**INSTRUCTIONS TO FOLLOW**. Reproduce the records without their pictures, keeping every word as it is.
※
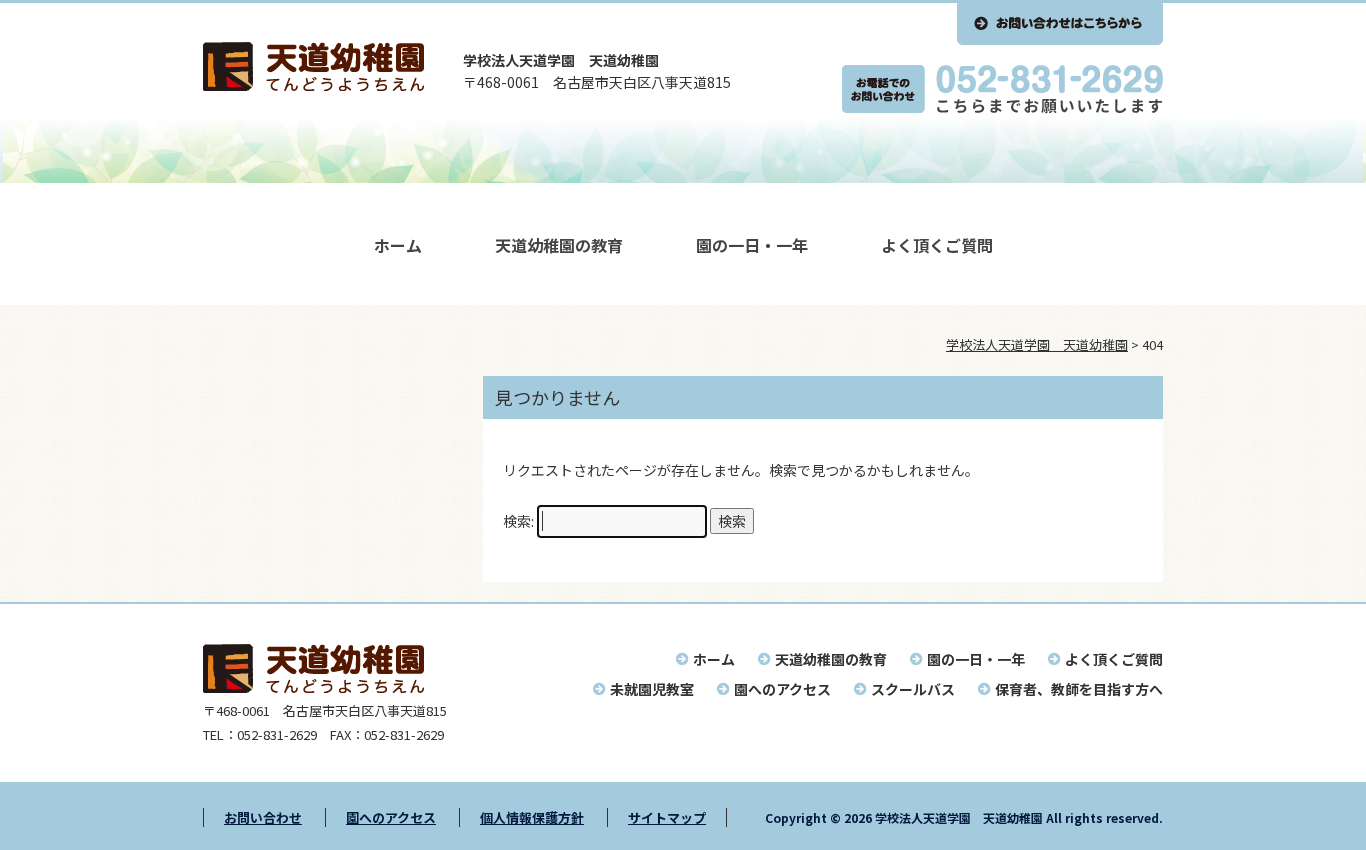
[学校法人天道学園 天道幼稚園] (313, 85)
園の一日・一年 (752, 245)
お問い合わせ (263, 817)
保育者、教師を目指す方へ (1079, 689)
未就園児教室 (652, 689)
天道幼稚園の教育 (559, 245)
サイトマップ (667, 817)
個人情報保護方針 (532, 817)
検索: (518, 521)
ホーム (398, 245)
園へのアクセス (782, 689)
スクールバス (913, 689)
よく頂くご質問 (937, 245)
※
**THE COMPLETED TASK**.
[学校法人天道学園 天道幼稚園] (313, 85)
園の一日・一年 (752, 245)
お問い合わせ (263, 817)
保育者、教師を目指す方へ (1079, 689)
未就園児教室 (652, 689)
天道幼稚園の教育 (559, 245)
サイトマップ (667, 817)
個人情報保護方針 (532, 817)
検索: (518, 521)
ホーム (398, 245)
園へのアクセス (782, 689)
スクールバス (913, 689)
よく頂くご質問 (937, 245)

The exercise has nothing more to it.